Text and item location entries:
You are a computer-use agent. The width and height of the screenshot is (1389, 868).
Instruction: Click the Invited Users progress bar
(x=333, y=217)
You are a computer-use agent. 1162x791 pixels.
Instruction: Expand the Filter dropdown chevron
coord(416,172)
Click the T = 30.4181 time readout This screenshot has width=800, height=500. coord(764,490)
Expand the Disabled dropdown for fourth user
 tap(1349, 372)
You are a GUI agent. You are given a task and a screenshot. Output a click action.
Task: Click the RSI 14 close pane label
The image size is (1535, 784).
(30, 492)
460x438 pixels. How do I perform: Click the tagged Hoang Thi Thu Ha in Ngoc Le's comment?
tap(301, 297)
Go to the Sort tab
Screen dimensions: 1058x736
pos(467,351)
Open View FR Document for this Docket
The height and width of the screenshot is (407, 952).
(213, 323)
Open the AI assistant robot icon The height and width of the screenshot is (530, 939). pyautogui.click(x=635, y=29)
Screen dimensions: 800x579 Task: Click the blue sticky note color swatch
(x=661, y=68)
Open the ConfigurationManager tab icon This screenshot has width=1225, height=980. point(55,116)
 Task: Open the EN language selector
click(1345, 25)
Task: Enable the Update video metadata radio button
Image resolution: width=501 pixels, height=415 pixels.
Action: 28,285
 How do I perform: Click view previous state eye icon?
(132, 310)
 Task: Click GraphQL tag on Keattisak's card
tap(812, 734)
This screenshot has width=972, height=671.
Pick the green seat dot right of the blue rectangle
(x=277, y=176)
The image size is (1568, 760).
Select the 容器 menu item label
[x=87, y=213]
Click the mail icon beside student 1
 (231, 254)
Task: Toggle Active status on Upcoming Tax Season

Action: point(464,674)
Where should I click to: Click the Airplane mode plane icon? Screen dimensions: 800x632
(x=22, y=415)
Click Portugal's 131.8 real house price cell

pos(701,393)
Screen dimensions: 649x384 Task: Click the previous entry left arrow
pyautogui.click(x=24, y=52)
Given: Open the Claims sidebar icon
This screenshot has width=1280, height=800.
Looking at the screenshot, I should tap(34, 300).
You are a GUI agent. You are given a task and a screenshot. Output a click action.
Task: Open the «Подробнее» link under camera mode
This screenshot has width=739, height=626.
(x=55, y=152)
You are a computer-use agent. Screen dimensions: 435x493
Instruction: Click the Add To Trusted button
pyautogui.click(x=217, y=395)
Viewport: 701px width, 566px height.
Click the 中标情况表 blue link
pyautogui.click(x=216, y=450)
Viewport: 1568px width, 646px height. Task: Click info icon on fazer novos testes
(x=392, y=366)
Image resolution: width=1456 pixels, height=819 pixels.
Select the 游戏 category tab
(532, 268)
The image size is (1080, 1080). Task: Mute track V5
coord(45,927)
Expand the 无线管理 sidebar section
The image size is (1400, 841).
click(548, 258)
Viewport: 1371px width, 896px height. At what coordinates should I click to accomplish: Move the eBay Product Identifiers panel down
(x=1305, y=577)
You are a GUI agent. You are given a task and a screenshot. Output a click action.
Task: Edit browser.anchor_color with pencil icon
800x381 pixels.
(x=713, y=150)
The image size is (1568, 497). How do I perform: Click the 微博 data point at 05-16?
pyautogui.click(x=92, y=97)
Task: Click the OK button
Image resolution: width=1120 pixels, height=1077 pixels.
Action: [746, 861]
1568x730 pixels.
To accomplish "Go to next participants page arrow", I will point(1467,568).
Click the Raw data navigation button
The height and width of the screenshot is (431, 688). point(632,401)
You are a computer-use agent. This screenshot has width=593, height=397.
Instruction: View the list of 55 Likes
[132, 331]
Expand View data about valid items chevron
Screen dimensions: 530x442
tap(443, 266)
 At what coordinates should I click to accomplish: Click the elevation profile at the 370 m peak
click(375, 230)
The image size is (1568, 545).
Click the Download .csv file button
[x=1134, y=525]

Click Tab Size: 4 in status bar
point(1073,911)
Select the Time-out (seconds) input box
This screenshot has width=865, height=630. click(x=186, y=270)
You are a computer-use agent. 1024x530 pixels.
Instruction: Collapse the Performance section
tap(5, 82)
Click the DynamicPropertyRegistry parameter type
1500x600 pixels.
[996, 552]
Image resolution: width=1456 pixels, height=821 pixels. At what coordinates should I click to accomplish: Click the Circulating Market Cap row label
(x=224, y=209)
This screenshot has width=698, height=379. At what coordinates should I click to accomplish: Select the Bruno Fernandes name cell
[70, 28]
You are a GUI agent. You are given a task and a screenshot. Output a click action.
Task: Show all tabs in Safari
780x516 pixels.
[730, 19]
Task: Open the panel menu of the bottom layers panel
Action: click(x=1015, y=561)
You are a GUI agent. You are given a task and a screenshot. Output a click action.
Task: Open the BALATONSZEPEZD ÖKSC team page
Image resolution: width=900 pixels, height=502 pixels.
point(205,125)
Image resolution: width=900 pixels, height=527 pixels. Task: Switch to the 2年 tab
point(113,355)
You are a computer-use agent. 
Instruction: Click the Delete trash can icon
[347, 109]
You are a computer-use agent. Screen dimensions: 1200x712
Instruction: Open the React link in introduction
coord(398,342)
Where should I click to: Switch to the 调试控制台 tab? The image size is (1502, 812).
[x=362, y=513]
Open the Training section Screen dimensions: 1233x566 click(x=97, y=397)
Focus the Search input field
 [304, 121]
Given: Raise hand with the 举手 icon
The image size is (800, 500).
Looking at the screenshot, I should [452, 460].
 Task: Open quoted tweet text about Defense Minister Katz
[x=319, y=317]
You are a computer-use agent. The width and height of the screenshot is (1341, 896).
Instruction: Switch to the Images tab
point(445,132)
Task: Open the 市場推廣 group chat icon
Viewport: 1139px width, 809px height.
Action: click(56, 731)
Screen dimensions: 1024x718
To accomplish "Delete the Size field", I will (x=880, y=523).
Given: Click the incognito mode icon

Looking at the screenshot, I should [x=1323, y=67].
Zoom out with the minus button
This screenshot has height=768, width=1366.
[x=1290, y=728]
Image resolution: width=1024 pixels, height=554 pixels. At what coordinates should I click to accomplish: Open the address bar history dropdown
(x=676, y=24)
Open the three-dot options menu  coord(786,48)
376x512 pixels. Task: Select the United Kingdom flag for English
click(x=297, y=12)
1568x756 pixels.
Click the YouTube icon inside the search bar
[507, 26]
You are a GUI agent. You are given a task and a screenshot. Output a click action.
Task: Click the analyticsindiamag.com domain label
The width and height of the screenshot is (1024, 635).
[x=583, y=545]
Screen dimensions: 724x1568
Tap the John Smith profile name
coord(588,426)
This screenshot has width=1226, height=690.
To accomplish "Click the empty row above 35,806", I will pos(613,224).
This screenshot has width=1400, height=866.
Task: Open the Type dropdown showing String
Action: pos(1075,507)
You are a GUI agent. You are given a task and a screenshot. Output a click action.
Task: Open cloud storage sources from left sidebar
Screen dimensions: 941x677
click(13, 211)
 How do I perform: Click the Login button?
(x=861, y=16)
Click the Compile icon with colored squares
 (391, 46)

* WHAT TO DO
Reproduce all of the material above, replacing every occurrence of "GUI agent" with "screen-control agent" and leaving everything else unchanged.

* SOLUTION FOR THIS TASK
You are a computer-use agent. The width and height of the screenshot is (1389, 868).
Instruction: Click the Invited Users progress bar
(x=333, y=217)
You are a computer-use agent. 1162x791 pixels.
Instruction: Expand the Filter dropdown chevron
coord(416,172)
Click the T = 30.4181 time readout This screenshot has width=800, height=500. coord(764,490)
Expand the Disabled dropdown for fourth user
 tap(1349, 372)
You are a screen-control agent. You are given a task and a screenshot. Output a click action.
Task: Click the RSI 14 close pane label
The image size is (1535, 784).
(30, 492)
460x438 pixels. How do I perform: Click the tagged Hoang Thi Thu Ha in Ngoc Le's comment?
tap(301, 297)
Go to the Sort tab
Screen dimensions: 1058x736
pos(467,351)
Open View FR Document for this Docket
The height and width of the screenshot is (407, 952).
(213, 323)
Open the AI assistant robot icon The height and width of the screenshot is (530, 939). pyautogui.click(x=635, y=29)
Screen dimensions: 800x579 Task: Click the blue sticky note color swatch
(x=661, y=68)
Open the ConfigurationManager tab icon This screenshot has width=1225, height=980. point(55,116)
 Task: Open the EN language selector
click(1345, 25)
Task: Enable the Update video metadata radio button
Image resolution: width=501 pixels, height=415 pixels.
Action: 28,285
 How do I perform: Click view previous state eye icon?
(132, 310)
 Task: Click GraphQL tag on Keattisak's card
tap(812, 734)
This screenshot has width=972, height=671.
Pick the green seat dot right of the blue rectangle
(x=277, y=176)
The image size is (1568, 760).
Select the 容器 menu item label
[x=87, y=213]
Click the mail icon beside student 1
 (231, 254)
Task: Toggle Active status on Upcoming Tax Season

Action: point(464,674)
Where should I click to: Click the Airplane mode plane icon? Screen dimensions: 800x632
(x=22, y=415)
Click Portugal's 131.8 real house price cell

pos(701,393)
Screen dimensions: 649x384 Task: Click the previous entry left arrow
pyautogui.click(x=24, y=52)
Given: Open the Claims sidebar icon
This screenshot has width=1280, height=800.
Looking at the screenshot, I should tap(34, 300).
You are a screen-control agent. You are given a task and a screenshot. Output a click action.
Task: Open the «Подробнее» link under camera mode
This screenshot has width=739, height=626.
(x=55, y=152)
You are a computer-use agent. Screen dimensions: 435x493
Instruction: Click the Add To Trusted button
pyautogui.click(x=217, y=395)
Viewport: 701px width, 566px height.
Click the 中标情况表 blue link
pyautogui.click(x=216, y=450)
Viewport: 1568px width, 646px height. Task: Click info icon on fazer novos testes
(x=392, y=366)
Image resolution: width=1456 pixels, height=819 pixels.
Select the 游戏 category tab
(532, 268)
The image size is (1080, 1080). Task: Mute track V5
coord(45,927)
Expand the 无线管理 sidebar section
The image size is (1400, 841).
click(548, 258)
Viewport: 1371px width, 896px height. At what coordinates should I click to accomplish: Move the eBay Product Identifiers panel down
(x=1305, y=577)
You are a screen-control agent. You are given a task and a screenshot. Output a click action.
Task: Edit browser.anchor_color with pencil icon
800x381 pixels.
(x=713, y=150)
The image size is (1568, 497). How do I perform: Click the 微博 data point at 05-16?
pyautogui.click(x=92, y=97)
Task: Click the OK button
Image resolution: width=1120 pixels, height=1077 pixels.
Action: [746, 861]
1568x730 pixels.
To accomplish "Go to next participants page arrow", I will point(1467,568).
Click the Raw data navigation button
The height and width of the screenshot is (431, 688). point(632,401)
You are a computer-use agent. This screenshot has width=593, height=397.
Instruction: View the list of 55 Likes
[132, 331]
Expand View data about valid items chevron
Screen dimensions: 530x442
tap(443, 266)
 At what coordinates should I click to accomplish: Click the elevation profile at the 370 m peak
click(375, 230)
The image size is (1568, 545).
Click the Download .csv file button
[x=1134, y=525]

Click Tab Size: 4 in status bar
point(1073,911)
Select the Time-out (seconds) input box
This screenshot has width=865, height=630. click(x=186, y=270)
You are a computer-use agent. 1024x530 pixels.
Instruction: Collapse the Performance section
tap(5, 82)
Click the DynamicPropertyRegistry parameter type
1500x600 pixels.
[996, 552]
Image resolution: width=1456 pixels, height=821 pixels. At what coordinates should I click to accomplish: Click the Circulating Market Cap row label
(x=224, y=209)
This screenshot has width=698, height=379. At what coordinates should I click to accomplish: Select the Bruno Fernandes name cell
[70, 28]
You are a screen-control agent. You are given a task and a screenshot. Output a click action.
Task: Show all tabs in Safari
780x516 pixels.
[730, 19]
Task: Open the panel menu of the bottom layers panel
Action: click(x=1015, y=561)
You are a screen-control agent. You are given a task and a screenshot. Output a click action.
Task: Open the BALATONSZEPEZD ÖKSC team page
Image resolution: width=900 pixels, height=502 pixels.
point(205,125)
Image resolution: width=900 pixels, height=527 pixels. Task: Switch to the 2年 tab
point(113,355)
You are a computer-use agent. 
Instruction: Click the Delete trash can icon
[347, 109]
You are a computer-use agent. Screen dimensions: 1200x712
Instruction: Open the React link in introduction
coord(398,342)
Where should I click to: Switch to the 调试控制台 tab? The image size is (1502, 812).
[x=362, y=513]
Open the Training section Screen dimensions: 1233x566 click(x=97, y=397)
Focus the Search input field
 [304, 121]
Given: Raise hand with the 举手 icon
The image size is (800, 500).
Looking at the screenshot, I should [452, 460].
 Task: Open quoted tweet text about Defense Minister Katz
[x=319, y=317]
You are a computer-use agent. The width and height of the screenshot is (1341, 896).
Instruction: Switch to the Images tab
point(445,132)
Task: Open the 市場推廣 group chat icon
Viewport: 1139px width, 809px height.
Action: click(56, 731)
Screen dimensions: 1024x718
To accomplish "Delete the Size field", I will (x=880, y=523).
Given: Click the incognito mode icon

Looking at the screenshot, I should [x=1323, y=67].
Zoom out with the minus button
This screenshot has height=768, width=1366.
[x=1290, y=728]
Image resolution: width=1024 pixels, height=554 pixels. At what coordinates should I click to accomplish: Open the address bar history dropdown
(x=676, y=24)
Open the three-dot options menu  coord(786,48)
376x512 pixels. Task: Select the United Kingdom flag for English
click(x=297, y=12)
1568x756 pixels.
Click the YouTube icon inside the search bar
[507, 26]
You are a screen-control agent. You are given a task and a screenshot. Output a click action.
Task: Click the analyticsindiamag.com domain label
The width and height of the screenshot is (1024, 635).
[x=583, y=545]
Screen dimensions: 724x1568
Tap the John Smith profile name
coord(588,426)
This screenshot has width=1226, height=690.
To accomplish "Click the empty row above 35,806", I will pos(613,224).
This screenshot has width=1400, height=866.
Task: Open the Type dropdown showing String
Action: pos(1075,507)
You are a screen-control agent. You are given a task and a screenshot. Output a click action.
Task: Open cloud storage sources from left sidebar
Screen dimensions: 941x677
click(13, 211)
 How do I perform: Click the Login button?
(x=861, y=16)
Click the Compile icon with colored squares
 (391, 46)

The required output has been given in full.